>> start

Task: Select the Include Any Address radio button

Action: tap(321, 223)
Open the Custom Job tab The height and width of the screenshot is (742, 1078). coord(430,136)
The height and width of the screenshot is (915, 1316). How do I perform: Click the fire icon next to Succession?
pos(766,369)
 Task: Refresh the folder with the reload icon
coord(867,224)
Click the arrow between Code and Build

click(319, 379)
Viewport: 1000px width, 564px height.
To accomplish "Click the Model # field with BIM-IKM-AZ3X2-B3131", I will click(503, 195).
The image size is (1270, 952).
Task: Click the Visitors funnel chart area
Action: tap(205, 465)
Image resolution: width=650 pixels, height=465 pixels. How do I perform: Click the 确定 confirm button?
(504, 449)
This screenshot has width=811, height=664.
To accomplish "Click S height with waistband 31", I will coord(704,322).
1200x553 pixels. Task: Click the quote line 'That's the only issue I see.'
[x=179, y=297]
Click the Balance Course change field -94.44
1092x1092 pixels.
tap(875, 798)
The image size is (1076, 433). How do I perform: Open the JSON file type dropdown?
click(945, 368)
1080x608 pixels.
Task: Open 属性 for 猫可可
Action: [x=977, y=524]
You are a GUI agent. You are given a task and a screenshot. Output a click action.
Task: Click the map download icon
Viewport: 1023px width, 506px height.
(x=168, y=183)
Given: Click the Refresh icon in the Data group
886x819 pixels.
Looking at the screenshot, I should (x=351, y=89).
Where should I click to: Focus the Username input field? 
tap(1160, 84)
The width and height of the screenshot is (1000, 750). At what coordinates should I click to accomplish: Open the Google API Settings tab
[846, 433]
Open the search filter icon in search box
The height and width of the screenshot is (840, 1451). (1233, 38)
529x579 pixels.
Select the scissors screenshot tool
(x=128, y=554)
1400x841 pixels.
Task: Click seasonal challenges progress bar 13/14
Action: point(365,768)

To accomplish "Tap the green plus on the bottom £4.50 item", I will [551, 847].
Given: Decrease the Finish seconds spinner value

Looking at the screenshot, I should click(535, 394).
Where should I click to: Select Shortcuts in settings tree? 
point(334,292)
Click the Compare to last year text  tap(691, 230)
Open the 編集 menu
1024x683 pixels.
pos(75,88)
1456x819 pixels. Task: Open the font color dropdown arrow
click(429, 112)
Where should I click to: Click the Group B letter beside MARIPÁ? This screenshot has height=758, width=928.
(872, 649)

>> end

WHAT THE TASK ASKS
Please print all of the material above again, line for line and without any changes.

EXERCISE SOLUTION
Task: Select the Include Any Address radio button

Action: tap(321, 223)
Open the Custom Job tab The height and width of the screenshot is (742, 1078). coord(430,136)
The height and width of the screenshot is (915, 1316). How do I perform: Click the fire icon next to Succession?
pos(766,369)
 Task: Refresh the folder with the reload icon
coord(867,224)
Click the arrow between Code and Build

click(319, 379)
Viewport: 1000px width, 564px height.
To accomplish "Click the Model # field with BIM-IKM-AZ3X2-B3131", I will click(503, 195).
The image size is (1270, 952).
Task: Click the Visitors funnel chart area
Action: tap(205, 465)
Image resolution: width=650 pixels, height=465 pixels. How do I perform: Click the 确定 confirm button?
(504, 449)
This screenshot has width=811, height=664.
To accomplish "Click S height with waistband 31", I will coord(704,322).
1200x553 pixels. Task: Click the quote line 'That's the only issue I see.'
[x=179, y=297]
Click the Balance Course change field -94.44
1092x1092 pixels.
tap(875, 798)
The image size is (1076, 433). How do I perform: Open the JSON file type dropdown?
click(945, 368)
1080x608 pixels.
Task: Open 属性 for 猫可可
Action: [x=977, y=524]
You are a GUI agent. You are given a task and a screenshot. Output a click action.
Task: Click the map download icon
Viewport: 1023px width, 506px height.
(x=168, y=183)
Given: Click the Refresh icon in the Data group
886x819 pixels.
Looking at the screenshot, I should (x=351, y=89).
Where should I click to: Focus the Username input field? 
tap(1160, 84)
The width and height of the screenshot is (1000, 750). At what coordinates should I click to accomplish: Open the Google API Settings tab
[846, 433]
Open the search filter icon in search box
The height and width of the screenshot is (840, 1451). (1233, 38)
529x579 pixels.
Select the scissors screenshot tool
(x=128, y=554)
1400x841 pixels.
Task: Click seasonal challenges progress bar 13/14
Action: point(365,768)

To accomplish "Tap the green plus on the bottom £4.50 item", I will [551, 847].
Given: Decrease the Finish seconds spinner value

Looking at the screenshot, I should click(535, 394).
Where should I click to: Select Shortcuts in settings tree? 
point(334,292)
Click the Compare to last year text  tap(691, 230)
Open the 編集 menu
1024x683 pixels.
pos(75,88)
1456x819 pixels. Task: Open the font color dropdown arrow
click(429, 112)
Where should I click to: Click the Group B letter beside MARIPÁ? This screenshot has height=758, width=928.
(872, 649)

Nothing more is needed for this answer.